Résumé de la réponse de la partie :

La Partie allègue que : « Dans ce cas, le Secrétariat ne devrait pas demander l’autorisation de constituer un dossier factuel en se fondant sur les assertions de la communication, et ce, pour les motifs ci-après énumérés. En premier lieu, les États-Unis n’omettent pas d’appliquer efficacement leurs lois sur l’environnement, se conformant ainsi au paragraphe 14(1) de l’Accord nord-américain de coopération dans le domaine de l’environnement (ANACDE), parce que lesdites assertions font mention d’activités qui étaient déjà parachevées lorsque cet accord est entré en vigueur ou d’activités projetées dont on n’a pas encore déterminé la portée face à la loi des États-Unis. En deuxième lieu, le fait que les auteurs soutiennent constater l’omission permanente de satisfaire aux exigences de la National Environmental Policy Act (NEPA) est une interprétation inexacte de la loi applicable. En troisième lieu, les auteurs ont omis d’intenter une poursuite privée en temps opportun, conformément à la loi américaine, et lorsqu’ils en ont intenté une, ils l’ont abandonnée pour des raisons purement académiques. En quatrième lieu, la constitution d’un dossier factuel pourrait porter préjudice à l’appel en instance logé par le Southwest Center for Biological Diversity et d’autres demandeurs à la suite du rejet d’une poursuite intentée en vertu de l’ Endangered Species Act (ESA) et fondée sur les faits faisant l’objet de la communication. Finalement, la communication laisse entendre que les auteurs n’ont pas une connaissance intégrale des activités qui se déroulent à Fort Huachuca relativement à la population et à l’utilisation de l’eau souterraine ».

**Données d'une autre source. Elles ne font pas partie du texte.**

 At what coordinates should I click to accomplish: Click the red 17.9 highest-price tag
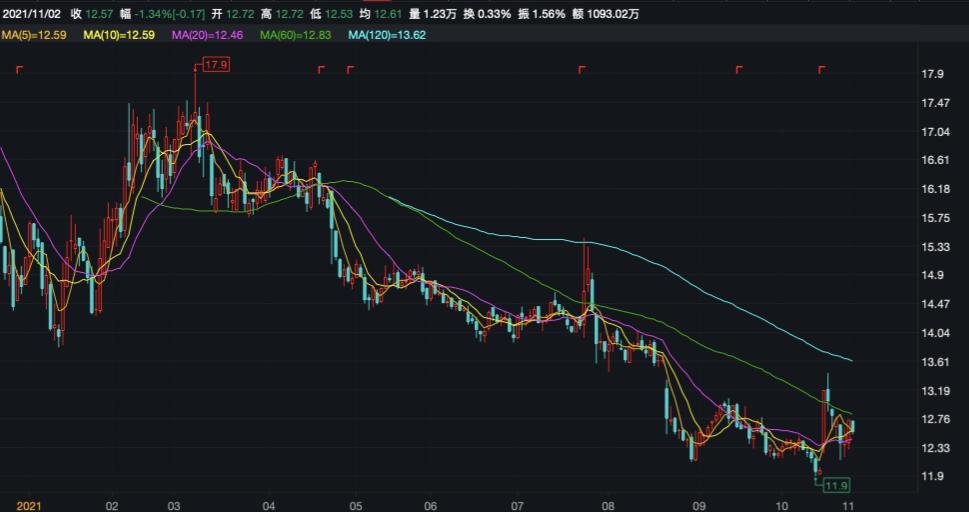(x=216, y=65)
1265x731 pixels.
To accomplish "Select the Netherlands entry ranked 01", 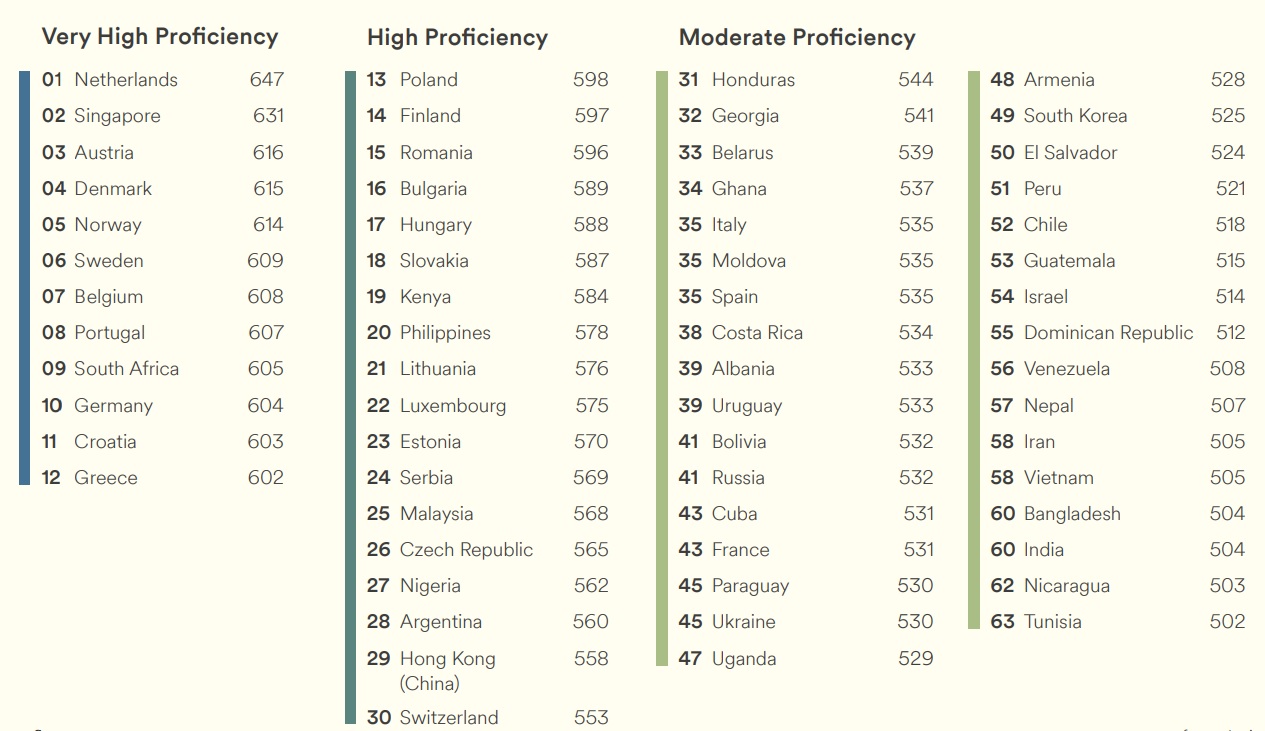I will (x=163, y=80).
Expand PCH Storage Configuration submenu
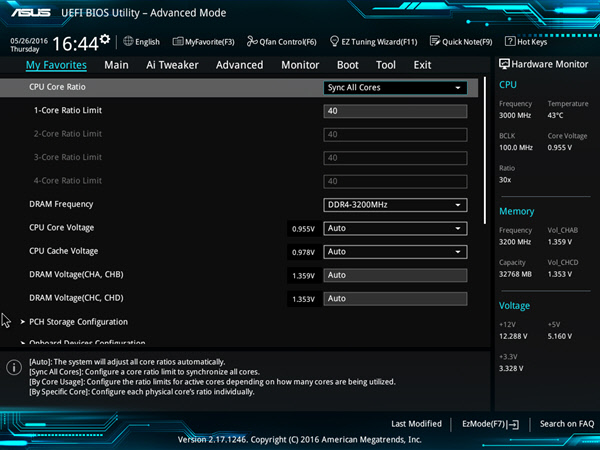 pyautogui.click(x=78, y=322)
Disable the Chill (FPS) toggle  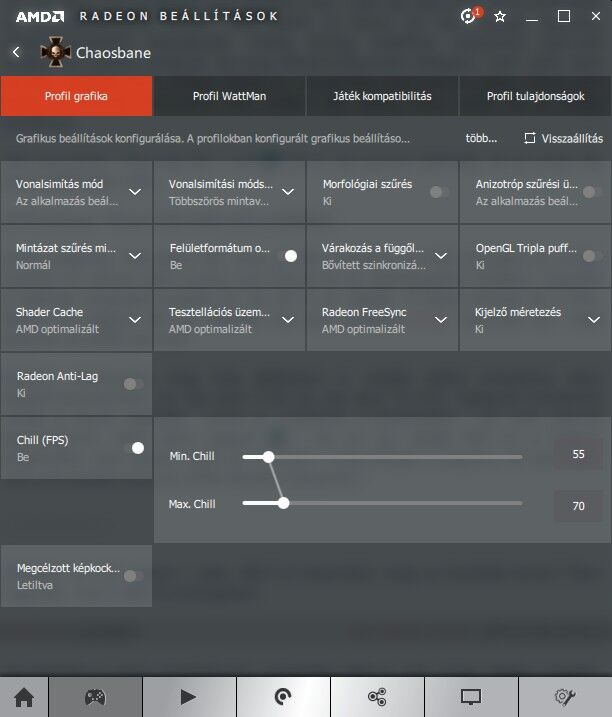pos(133,448)
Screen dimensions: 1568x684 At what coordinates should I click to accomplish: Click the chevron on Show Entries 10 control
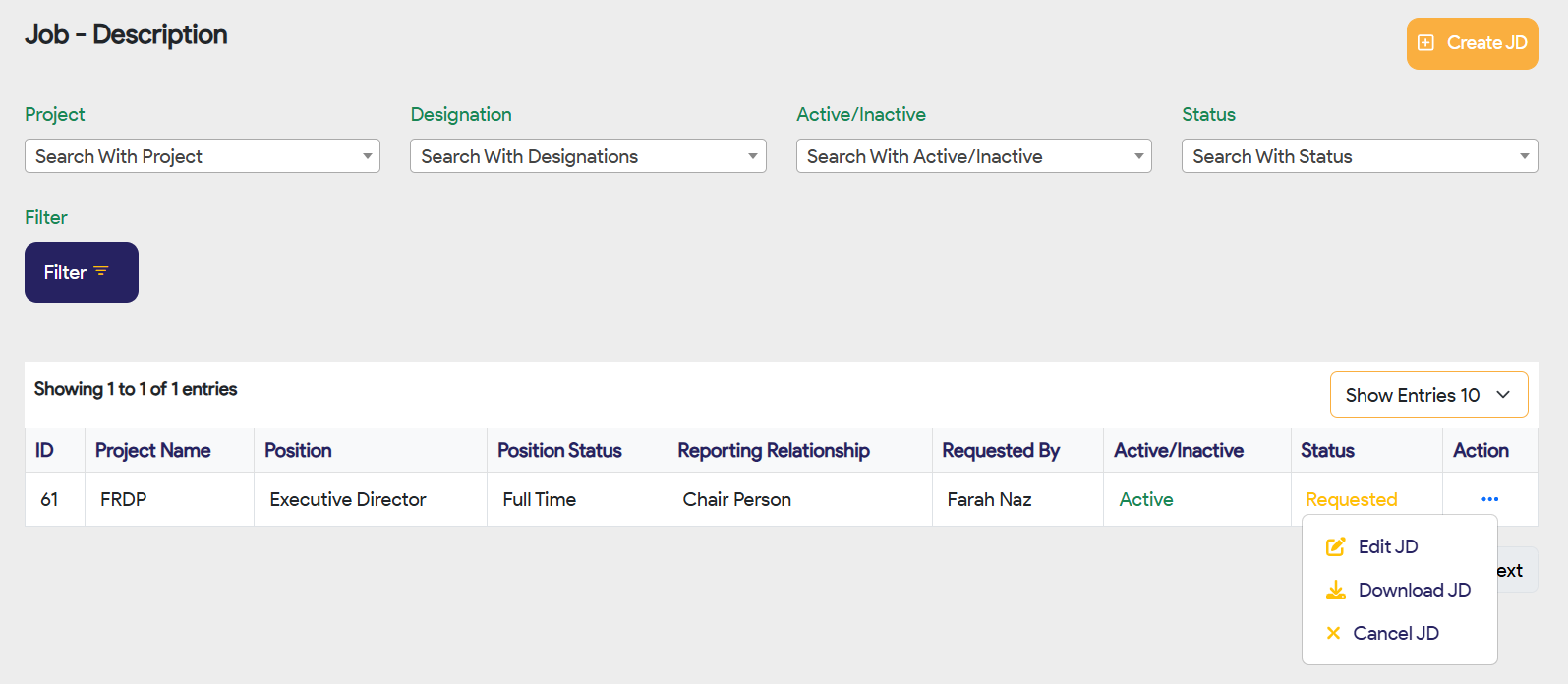tap(1503, 394)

Titre et citation de la législation de l'environnement en question :

National Environmental Policy Act (NEPA), 42 U.S.C. ss. 4321-4370d (Loi sur les politiques environnementales nationales)

Auteur(s) :

The Southwest Center for Biological Diversity et Dr. Robin Silver - Représentés par Earthlaw

Chronologie

14 novembre 1996

Le Secrétariat a reçu une communication et a commencé son analyse préliminaire conformément aux Lignes directrices.

Communication - Communication provenant Auteurs le 14/11/1996

Lettre aux auteurs - Accusé de réception provenant Secrétariat le 27/11/1996

14 novembre 1996

Le Secrétariat a commencé à examiner la communication en regard des crières énoncés au paragraphe 14(1).

16 décembre 1996

Le Secrétariat a déterminé que la communication satisfaisait aux crières énoncés au paragraphe 14(1).

Décision du Secrétariat en vertu du paragraphe 14(1) - Détermination provenant Secrétariat le 16/12/1996

22 janvier 1997

Le Secrétariat a jugé que la communication satisfaisait aux crières énoncés au paragraphe 14(2) et a demandé une réponse à la Partie visée.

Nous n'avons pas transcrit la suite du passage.